= Nookawarra Station =

Pastoral lease in Western Australia

Nookawarra Station is a pastoral lease and sheep station located in the Mid West region of Western Australia. The station occupies an area of approximately 604000 acre.

Situated approximately 350 km to the north-east of Geraldton, it includes a good length of the Murchison River within its boundary. The property adjoins Boolardy, Milly Milly and Mileura Stations.

==Early history==
The station was taken up as early as 1875 by Edward Wittenoom and his brother Frank Wittenoom; Edward moved on after about five years but Frank stayed on and sold the property in 1926.

The Murchison amateur racing club was established at Nookawarra by Frank Wittenoom in 1881. Races were held at the property for the next 16 years with Wittenoom winning many races.

In 1886, the 500000 acre property held 10,000 sheep under the management of Mr. J. Judge, as well as 250 cattle and 170 horses. It was observed at this time that the land was in good condition and was open grass plain lightly wooded with gum trees, acacia and mulga. The property was watered with clay holes and shallow wells.

The Governor of Western Australia, Frederick Broome, visited the station as part of his tour of the Mid West in 1887.

The Murchison pastoral show was held at the station showgrounds in 1894.

Charles Pretlove, who died in 1898, managed the station during the mid-1890s.

John Hearn managed the station in the late 1890s for Wittenoom; he later went to purchase Gabyon Station.

◆ Exercise details
Carry the Nookawarra Station article forward past its last line, adding the next part. The records have nothing to do with the Nookawarra Station article.

◆ Raw data
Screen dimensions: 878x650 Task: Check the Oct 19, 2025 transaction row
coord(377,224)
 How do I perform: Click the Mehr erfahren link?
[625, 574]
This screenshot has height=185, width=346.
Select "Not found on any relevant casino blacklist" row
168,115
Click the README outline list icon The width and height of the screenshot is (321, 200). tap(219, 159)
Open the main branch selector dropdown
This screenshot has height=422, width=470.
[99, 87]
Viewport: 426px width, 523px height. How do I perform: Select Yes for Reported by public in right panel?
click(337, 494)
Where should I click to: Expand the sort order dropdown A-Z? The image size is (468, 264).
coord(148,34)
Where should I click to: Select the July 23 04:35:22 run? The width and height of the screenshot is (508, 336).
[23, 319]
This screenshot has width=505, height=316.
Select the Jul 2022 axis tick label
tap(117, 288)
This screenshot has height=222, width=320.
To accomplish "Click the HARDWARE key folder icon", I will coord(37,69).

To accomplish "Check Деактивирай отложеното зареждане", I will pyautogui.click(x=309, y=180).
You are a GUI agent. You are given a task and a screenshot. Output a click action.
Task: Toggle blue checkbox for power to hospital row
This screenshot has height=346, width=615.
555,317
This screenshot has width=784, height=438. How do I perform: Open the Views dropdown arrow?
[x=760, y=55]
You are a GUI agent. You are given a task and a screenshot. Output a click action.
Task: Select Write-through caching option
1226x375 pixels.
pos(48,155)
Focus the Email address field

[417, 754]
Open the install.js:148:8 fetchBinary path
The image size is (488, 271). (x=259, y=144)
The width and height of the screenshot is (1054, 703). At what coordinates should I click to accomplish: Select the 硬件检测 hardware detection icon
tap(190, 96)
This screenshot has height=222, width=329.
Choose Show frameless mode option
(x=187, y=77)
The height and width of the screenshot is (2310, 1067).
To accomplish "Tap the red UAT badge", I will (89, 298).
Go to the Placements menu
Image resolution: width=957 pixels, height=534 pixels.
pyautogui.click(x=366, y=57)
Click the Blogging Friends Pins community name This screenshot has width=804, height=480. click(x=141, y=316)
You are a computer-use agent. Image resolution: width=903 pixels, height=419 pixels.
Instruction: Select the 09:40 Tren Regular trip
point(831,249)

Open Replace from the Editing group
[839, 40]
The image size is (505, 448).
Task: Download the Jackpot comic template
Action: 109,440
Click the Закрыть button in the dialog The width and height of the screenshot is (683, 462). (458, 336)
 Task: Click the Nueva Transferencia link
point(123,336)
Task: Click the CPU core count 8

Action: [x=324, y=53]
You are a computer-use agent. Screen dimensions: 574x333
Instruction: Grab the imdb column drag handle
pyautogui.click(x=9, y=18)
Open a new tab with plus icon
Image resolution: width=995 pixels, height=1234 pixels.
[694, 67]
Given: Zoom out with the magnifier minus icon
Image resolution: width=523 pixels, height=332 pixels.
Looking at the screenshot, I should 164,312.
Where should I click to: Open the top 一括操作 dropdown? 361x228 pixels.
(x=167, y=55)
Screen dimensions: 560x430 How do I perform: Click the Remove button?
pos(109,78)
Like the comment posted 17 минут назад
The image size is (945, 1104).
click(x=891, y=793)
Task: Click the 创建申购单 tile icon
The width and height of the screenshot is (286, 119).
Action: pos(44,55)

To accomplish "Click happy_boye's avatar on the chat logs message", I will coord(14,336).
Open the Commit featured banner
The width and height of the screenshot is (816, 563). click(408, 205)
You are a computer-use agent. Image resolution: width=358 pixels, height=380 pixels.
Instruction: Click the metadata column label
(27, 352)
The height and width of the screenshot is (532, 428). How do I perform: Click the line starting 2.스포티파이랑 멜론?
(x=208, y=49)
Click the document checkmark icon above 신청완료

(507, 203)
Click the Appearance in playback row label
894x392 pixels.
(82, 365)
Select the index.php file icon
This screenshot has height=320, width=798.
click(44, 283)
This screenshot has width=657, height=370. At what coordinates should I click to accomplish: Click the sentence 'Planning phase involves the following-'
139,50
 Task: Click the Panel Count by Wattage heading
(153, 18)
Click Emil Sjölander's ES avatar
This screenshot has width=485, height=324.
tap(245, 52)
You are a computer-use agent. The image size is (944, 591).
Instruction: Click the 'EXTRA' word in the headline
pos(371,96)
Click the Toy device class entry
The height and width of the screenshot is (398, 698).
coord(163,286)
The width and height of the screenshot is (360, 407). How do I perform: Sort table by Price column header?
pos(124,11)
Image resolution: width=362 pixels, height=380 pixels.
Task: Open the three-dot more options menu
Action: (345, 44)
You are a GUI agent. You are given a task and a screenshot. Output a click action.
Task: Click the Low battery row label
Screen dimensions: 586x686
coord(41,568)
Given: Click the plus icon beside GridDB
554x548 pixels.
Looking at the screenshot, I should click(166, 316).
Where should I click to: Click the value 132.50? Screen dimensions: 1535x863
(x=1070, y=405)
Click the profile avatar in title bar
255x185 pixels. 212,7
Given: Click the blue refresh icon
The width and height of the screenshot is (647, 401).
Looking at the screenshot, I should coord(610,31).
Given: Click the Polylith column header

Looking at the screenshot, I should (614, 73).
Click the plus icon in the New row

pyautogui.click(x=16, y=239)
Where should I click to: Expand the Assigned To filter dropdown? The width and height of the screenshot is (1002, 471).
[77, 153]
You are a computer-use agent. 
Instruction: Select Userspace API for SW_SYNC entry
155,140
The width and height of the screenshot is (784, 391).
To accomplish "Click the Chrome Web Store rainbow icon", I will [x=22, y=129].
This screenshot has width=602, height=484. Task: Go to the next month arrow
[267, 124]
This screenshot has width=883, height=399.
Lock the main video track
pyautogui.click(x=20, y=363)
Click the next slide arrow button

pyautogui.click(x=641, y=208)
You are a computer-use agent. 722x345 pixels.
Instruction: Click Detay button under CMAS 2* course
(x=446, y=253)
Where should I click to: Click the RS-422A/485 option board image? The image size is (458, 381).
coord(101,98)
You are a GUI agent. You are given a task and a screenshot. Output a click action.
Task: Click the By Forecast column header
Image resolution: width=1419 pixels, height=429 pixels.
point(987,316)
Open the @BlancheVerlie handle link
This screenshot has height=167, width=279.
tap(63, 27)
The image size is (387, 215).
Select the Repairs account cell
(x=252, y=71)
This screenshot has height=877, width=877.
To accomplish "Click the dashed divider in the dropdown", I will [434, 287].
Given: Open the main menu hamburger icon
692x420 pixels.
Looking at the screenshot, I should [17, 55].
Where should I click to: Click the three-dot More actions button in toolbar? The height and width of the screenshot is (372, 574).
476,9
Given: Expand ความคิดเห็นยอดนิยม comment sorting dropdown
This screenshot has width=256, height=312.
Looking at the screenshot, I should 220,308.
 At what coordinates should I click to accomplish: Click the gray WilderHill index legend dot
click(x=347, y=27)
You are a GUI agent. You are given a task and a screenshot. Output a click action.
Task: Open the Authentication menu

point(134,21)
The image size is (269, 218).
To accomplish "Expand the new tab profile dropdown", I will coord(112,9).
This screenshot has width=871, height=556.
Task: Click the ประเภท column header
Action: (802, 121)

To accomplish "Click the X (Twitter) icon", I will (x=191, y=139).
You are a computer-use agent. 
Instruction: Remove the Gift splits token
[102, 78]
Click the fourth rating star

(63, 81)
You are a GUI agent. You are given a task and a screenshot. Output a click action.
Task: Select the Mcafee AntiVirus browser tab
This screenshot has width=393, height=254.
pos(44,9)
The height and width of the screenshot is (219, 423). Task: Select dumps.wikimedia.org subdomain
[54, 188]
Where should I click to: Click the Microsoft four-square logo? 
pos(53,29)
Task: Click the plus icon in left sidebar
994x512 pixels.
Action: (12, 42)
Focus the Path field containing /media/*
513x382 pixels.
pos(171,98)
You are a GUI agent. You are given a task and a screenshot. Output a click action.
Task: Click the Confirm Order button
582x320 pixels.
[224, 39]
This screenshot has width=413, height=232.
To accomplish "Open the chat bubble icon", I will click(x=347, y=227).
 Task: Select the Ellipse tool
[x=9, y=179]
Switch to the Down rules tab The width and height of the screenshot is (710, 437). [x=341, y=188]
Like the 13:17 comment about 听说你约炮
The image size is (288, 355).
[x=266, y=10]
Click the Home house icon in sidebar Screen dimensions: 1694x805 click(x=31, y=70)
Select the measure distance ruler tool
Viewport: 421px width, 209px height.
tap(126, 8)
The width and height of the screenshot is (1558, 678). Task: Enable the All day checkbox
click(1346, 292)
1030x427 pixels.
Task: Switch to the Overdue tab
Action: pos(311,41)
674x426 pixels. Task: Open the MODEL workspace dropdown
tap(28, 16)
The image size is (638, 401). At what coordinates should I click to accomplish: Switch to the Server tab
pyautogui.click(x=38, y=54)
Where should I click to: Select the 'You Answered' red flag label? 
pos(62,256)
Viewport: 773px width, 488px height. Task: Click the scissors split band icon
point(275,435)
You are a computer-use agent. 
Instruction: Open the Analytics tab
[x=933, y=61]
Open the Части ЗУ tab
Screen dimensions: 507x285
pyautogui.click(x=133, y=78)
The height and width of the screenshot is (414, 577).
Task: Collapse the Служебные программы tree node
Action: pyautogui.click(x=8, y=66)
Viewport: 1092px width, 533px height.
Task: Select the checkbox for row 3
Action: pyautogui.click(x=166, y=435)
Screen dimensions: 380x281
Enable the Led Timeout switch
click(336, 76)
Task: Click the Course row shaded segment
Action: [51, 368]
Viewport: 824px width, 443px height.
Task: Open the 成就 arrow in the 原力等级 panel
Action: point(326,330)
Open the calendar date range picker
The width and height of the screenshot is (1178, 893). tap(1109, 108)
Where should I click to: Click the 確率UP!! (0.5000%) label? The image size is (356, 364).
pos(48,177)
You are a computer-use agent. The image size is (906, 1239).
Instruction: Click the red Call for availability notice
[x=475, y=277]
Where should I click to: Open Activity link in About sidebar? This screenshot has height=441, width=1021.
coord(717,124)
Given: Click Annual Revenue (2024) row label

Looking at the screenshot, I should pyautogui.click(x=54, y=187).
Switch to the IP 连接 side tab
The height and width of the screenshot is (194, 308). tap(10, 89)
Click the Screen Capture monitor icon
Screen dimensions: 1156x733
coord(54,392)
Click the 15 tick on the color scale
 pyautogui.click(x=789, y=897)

◆ Result of the task
Edward Telfer also managed the station in the early 1900s.

John Judge managed the station through the 1900s; he died in 1909 in Geraldton hospital after a protracted illness.

An Aboriginal man named Peter was killed by two other Aborigines at the station in 1912. The two men accused were thought to have killed him as part of a revenge attack. The two accused were later released for lack of a witness.

1929 was a good year, with 13,000 sheep and lambs being clipped for satisfactory results. The flock contained 3,800 lambs and the blowfly was said to be very active and needing extra attention. The station also made a "satisfactory" cattle sale.

==Notable events==
Jack Smith, an employee at Nookawarra, was accidentally shot in the chest with a .310 rifle. The mishap occurred in 1949 when Smith and another man were shooting from the car they were in and a rifle accidentally discharged. The bullet entered Smith's chest, pierced his lung and exited through his back. Smith was taken to Geraldton hospital to recover.

Les Schubert purchased the station from Nookawarra Pastoral Company for $75,000 in 1972 when it was carrying 22,000 sheep. Wool prices were disastrously low at the time.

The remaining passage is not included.